» CHALLENGE: Count how many lines of the records below contain the string "title", with case counting, and reply with that number alone.
____
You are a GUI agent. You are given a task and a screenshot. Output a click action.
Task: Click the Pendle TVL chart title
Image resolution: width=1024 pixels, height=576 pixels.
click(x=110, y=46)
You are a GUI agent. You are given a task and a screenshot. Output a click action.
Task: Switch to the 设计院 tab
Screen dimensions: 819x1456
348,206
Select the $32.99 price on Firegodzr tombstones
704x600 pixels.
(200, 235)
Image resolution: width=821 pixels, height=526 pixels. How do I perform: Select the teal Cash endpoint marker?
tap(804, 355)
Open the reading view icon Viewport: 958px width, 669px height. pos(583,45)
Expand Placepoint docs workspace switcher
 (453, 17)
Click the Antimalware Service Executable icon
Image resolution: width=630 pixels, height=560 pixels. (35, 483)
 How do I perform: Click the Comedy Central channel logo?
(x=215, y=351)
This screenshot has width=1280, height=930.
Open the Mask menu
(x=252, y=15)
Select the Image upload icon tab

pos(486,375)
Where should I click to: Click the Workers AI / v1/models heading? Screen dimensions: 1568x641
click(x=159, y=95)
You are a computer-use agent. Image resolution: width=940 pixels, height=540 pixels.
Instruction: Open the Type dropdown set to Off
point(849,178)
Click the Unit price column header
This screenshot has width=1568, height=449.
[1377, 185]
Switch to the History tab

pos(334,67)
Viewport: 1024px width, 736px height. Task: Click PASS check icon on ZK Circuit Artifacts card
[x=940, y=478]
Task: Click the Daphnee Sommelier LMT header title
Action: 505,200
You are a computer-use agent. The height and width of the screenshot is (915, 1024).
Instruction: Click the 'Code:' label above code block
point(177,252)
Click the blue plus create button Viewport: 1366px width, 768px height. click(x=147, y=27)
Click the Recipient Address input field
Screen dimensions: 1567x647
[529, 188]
____
» ANSWER TO THIS TASK: 2